----- GIVEN ENTRIES

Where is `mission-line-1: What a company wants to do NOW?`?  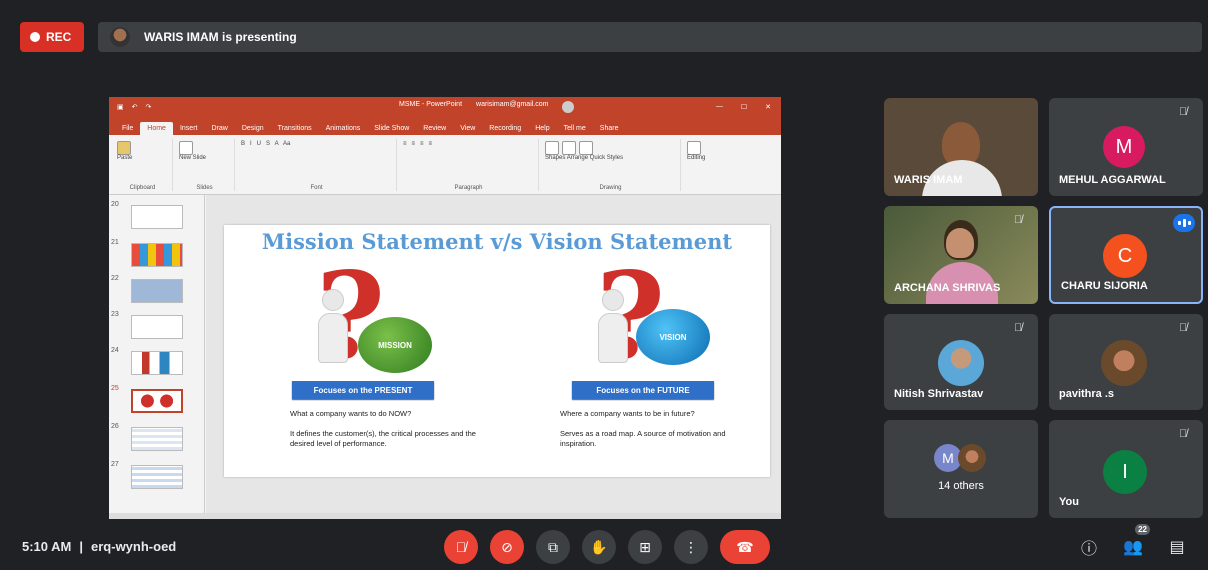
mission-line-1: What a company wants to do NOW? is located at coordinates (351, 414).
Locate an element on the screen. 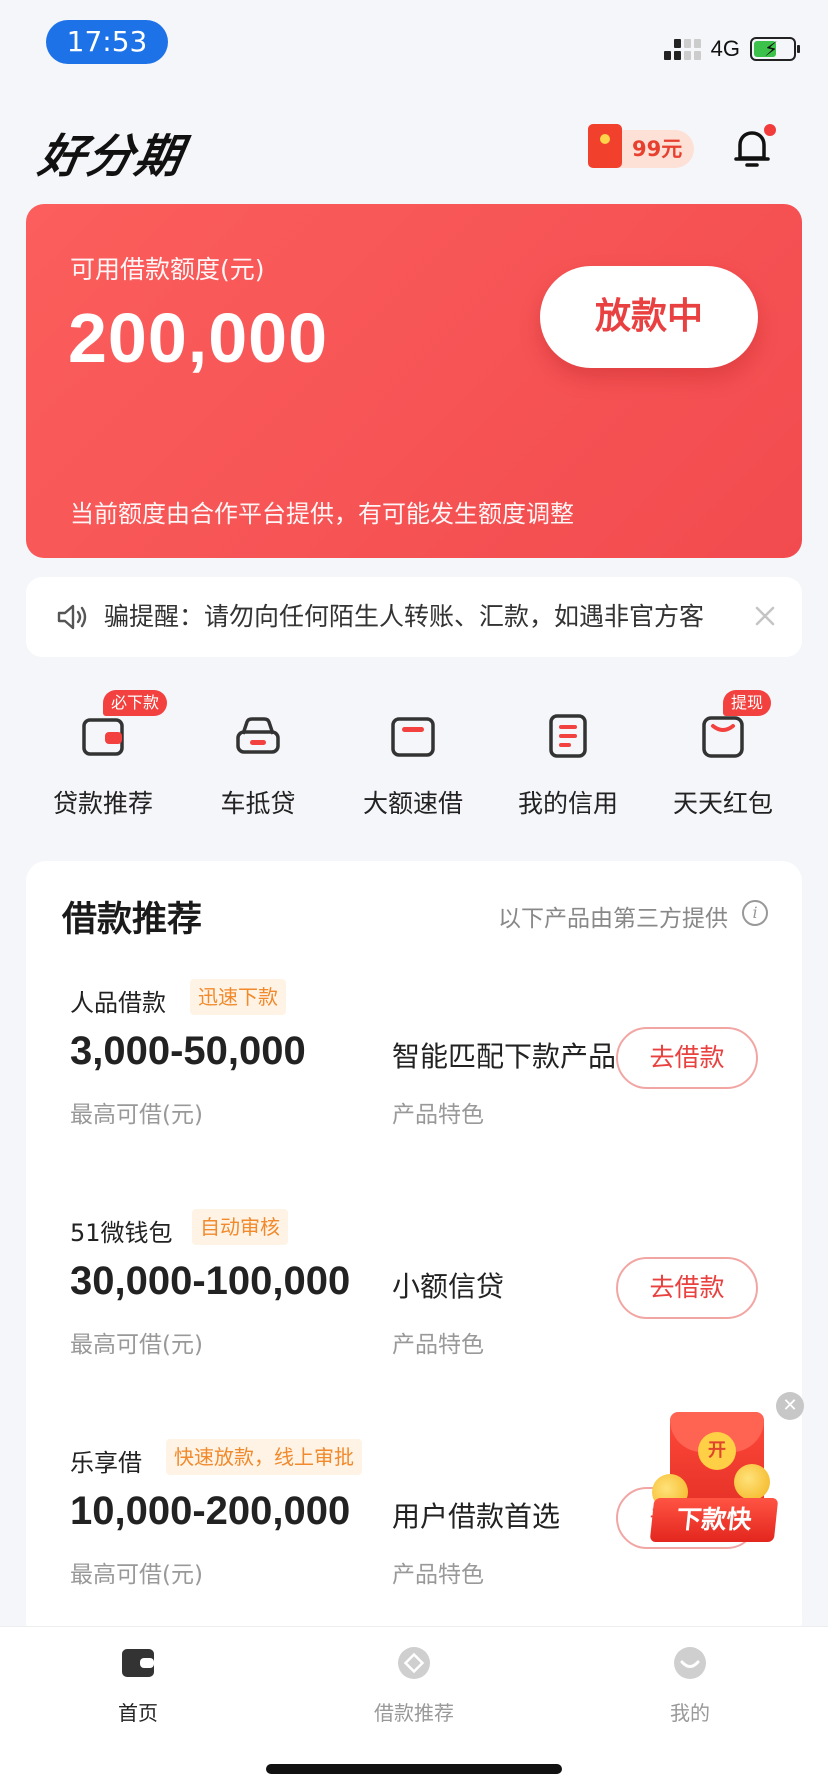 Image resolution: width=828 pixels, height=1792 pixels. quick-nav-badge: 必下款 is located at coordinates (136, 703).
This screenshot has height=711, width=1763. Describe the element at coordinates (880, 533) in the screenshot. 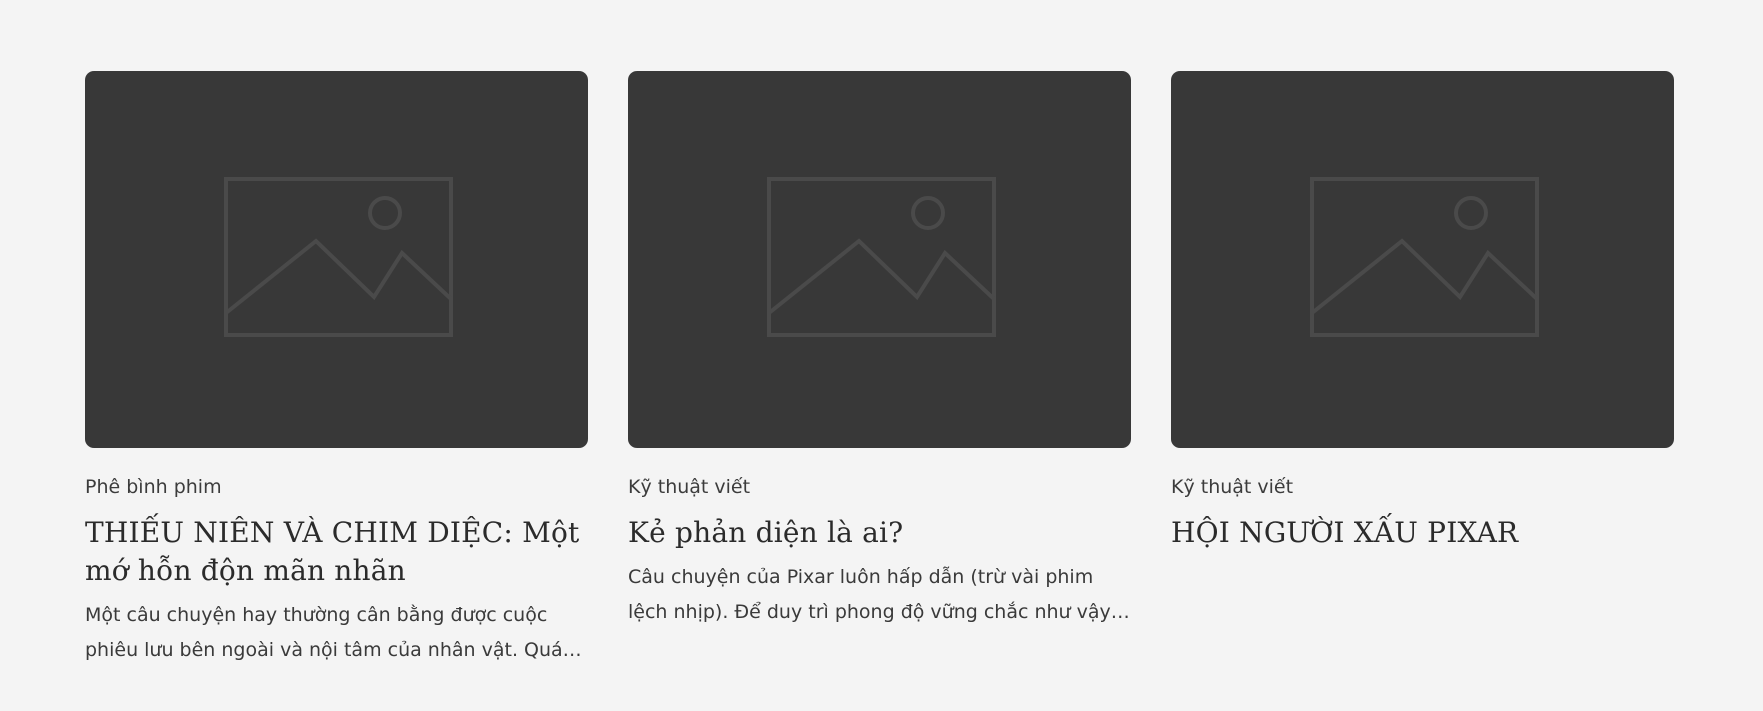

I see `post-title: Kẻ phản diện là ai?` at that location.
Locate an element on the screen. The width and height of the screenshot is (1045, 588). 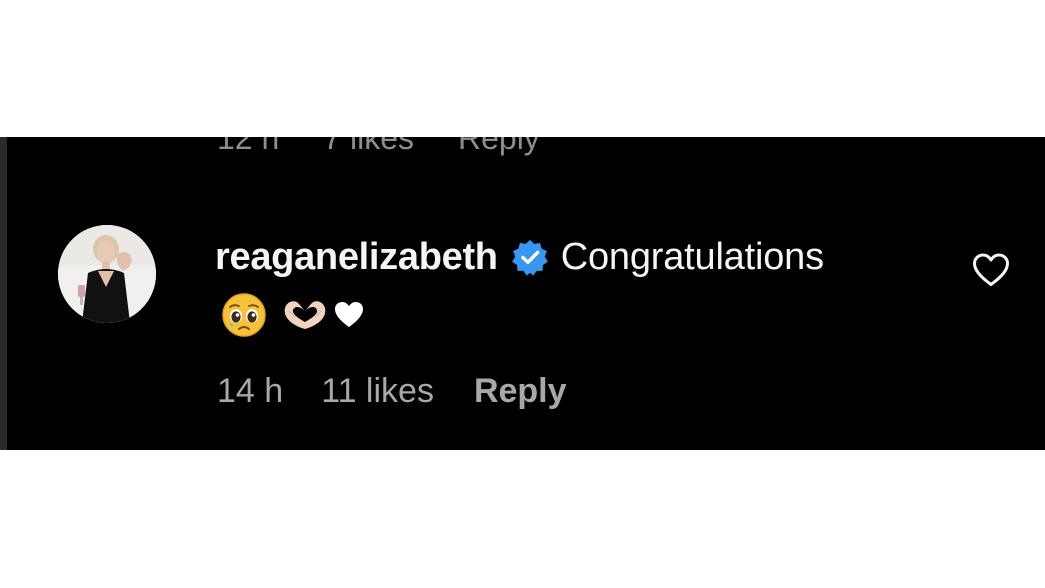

----------

Reproduce verbatim the lines of the records above, starting with the line containing "This screenshot has" and continuing through the end of the records, omitting the pictures.

This screenshot has height=711, width=1763. Describe the element at coordinates (880, 533) in the screenshot. 

I see `post-title: Kẻ phản diện là ai?` at that location.
Locate an element on the screen. The width and height of the screenshot is (1045, 588). 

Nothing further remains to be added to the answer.